Polish-Canadian novelist

Eva Stachniak (born 1952) is a Polish-Canadian novelist.

==Biography==
Stachniak came to Canada in 1981 to study at McGill University, and remained in the country after the imposition of martial law in Poland prevented her from returning home. She worked for Radio Canada International from 1984 to 1986, and then moved to Toronto to teach at Sheridan College.

Her debut novel Necessary Lies, published in 2000, won the Books in Canada First Novel Award.
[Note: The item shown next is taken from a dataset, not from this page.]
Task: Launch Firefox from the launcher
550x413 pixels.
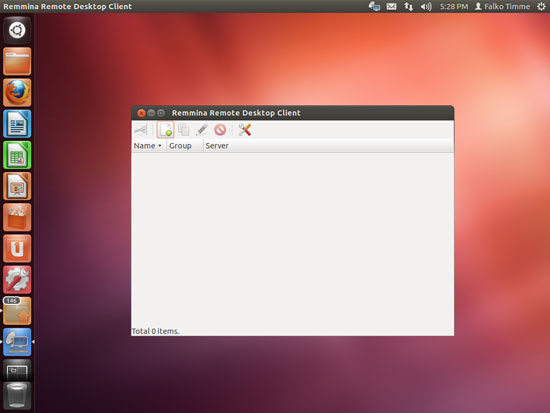Action: coord(17,93)

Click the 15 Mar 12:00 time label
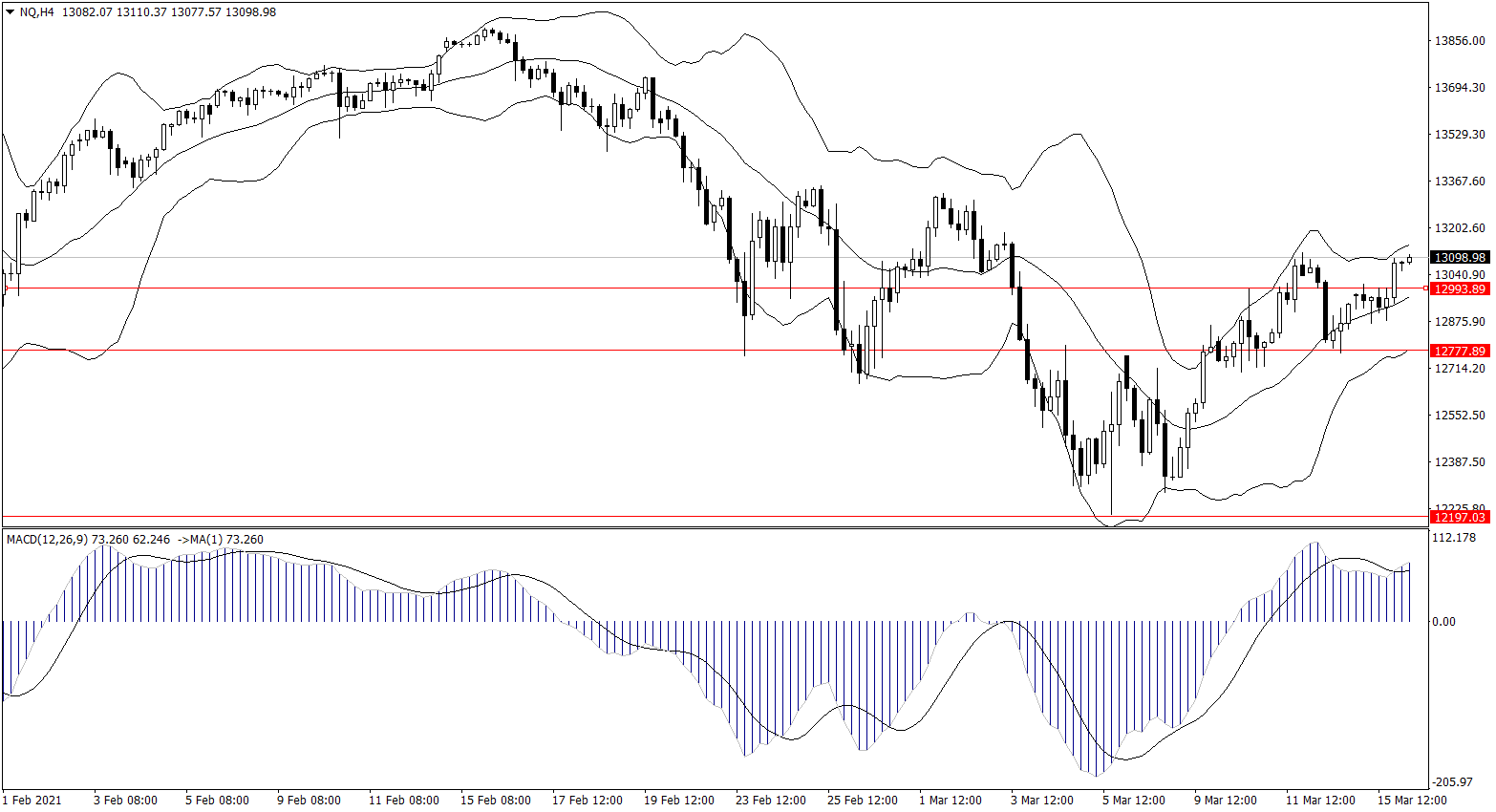(1411, 801)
Her second novel, Garden of Venus, followed in 2005. The book was also published under the title Dancing with Kings in the United Kingdom.
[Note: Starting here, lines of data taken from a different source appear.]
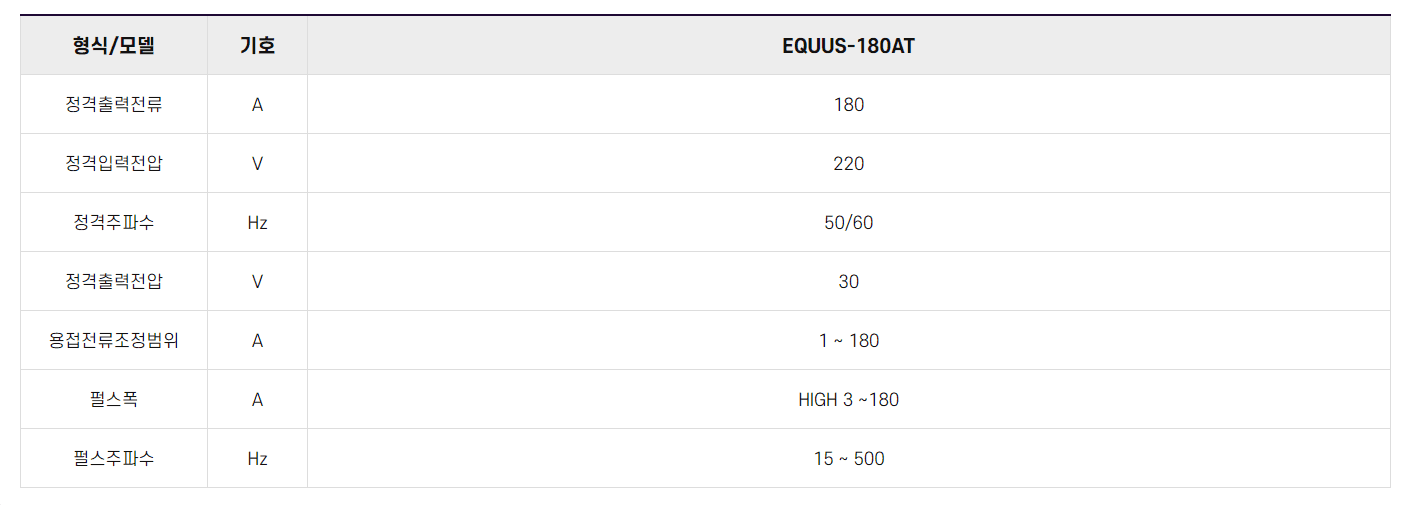Select the 정격출력전압 row label
This screenshot has height=505, width=1405.
114,281
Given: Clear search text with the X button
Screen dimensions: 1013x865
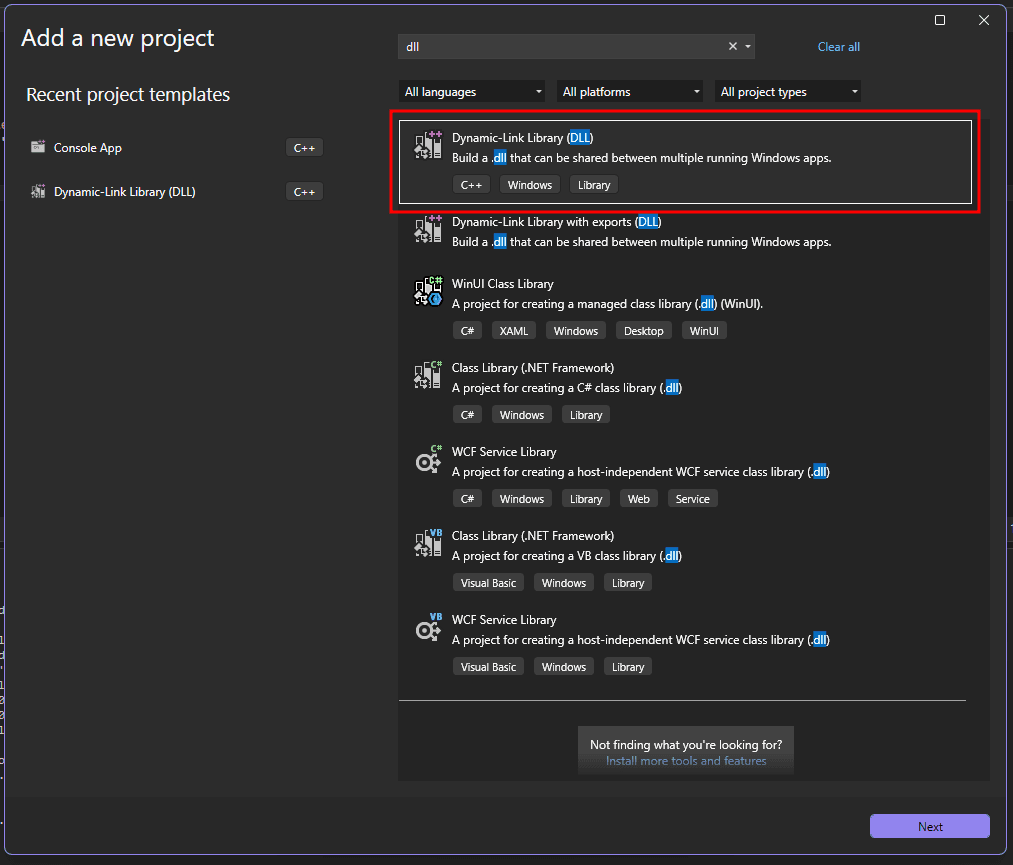Looking at the screenshot, I should (x=732, y=46).
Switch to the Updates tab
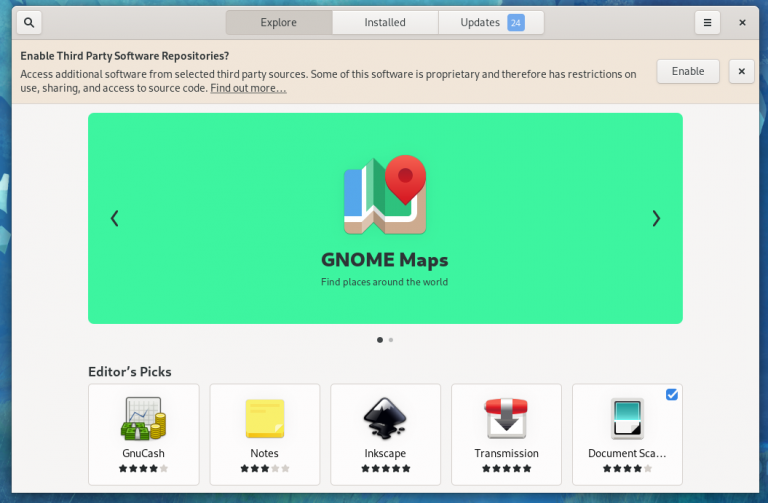Image resolution: width=768 pixels, height=503 pixels. tap(491, 22)
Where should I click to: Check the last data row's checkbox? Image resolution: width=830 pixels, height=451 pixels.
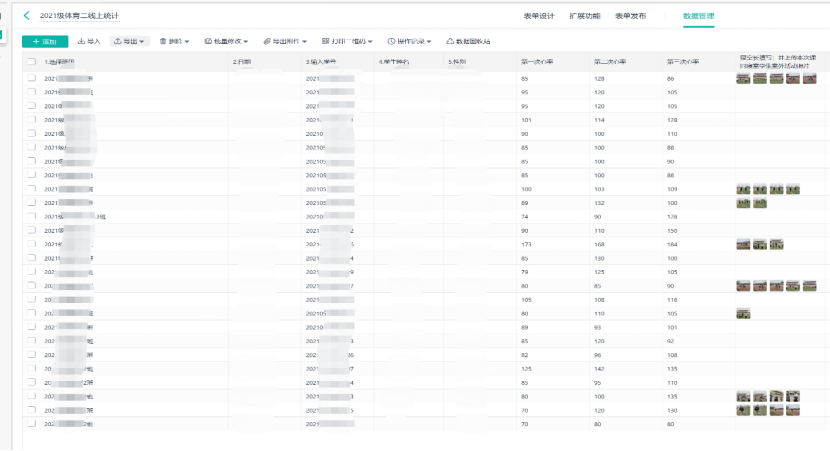click(32, 424)
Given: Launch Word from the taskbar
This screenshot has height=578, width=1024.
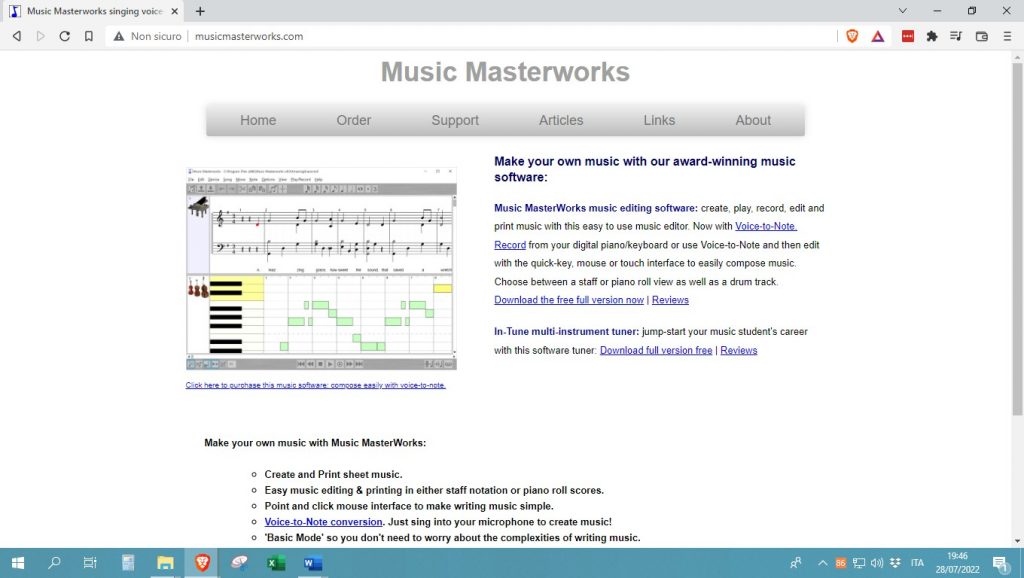Looking at the screenshot, I should (312, 563).
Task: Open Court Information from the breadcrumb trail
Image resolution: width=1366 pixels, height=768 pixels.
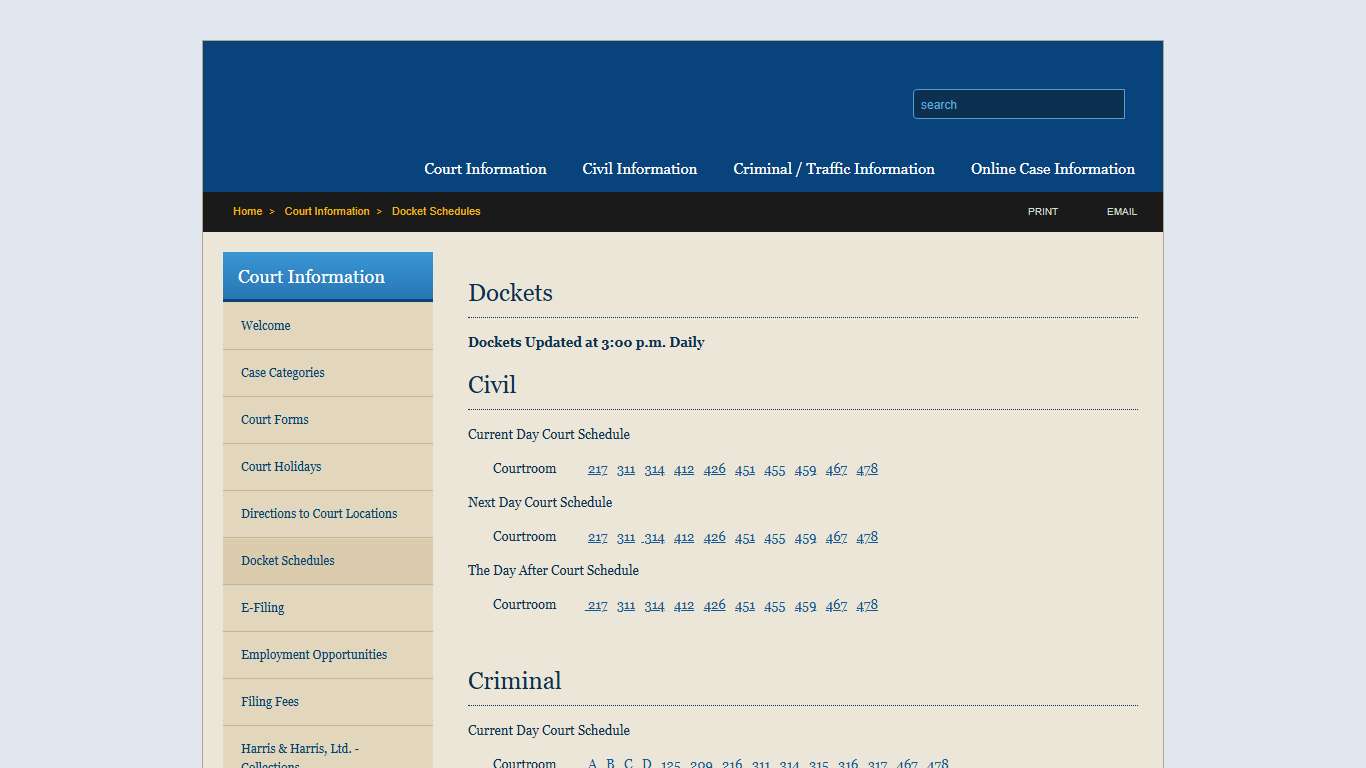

Her third novel, The Winter Palace, was published in 2012. A historical novel about Catherine the Great, The Winter Palace became Stachniak's first Canadian and international bestseller. She followed with a sequel novel, Empress of the Night, in 2014.

She has also published short stories in literary magazines and anthologies.

==Works==
- Necessary Lies (2000, ISBN 978-0889242951)
- Garden of Venus (2005, ISBN 978-0002005784)
- The Winter Palace (2012, ISBN 978-0553386899)
- Empress of the Night (2014, ISBN 978-0553808131)
- The Chosen Maiden (2017, ISBN 978-0385678568)
- The School of Mirrors (2022)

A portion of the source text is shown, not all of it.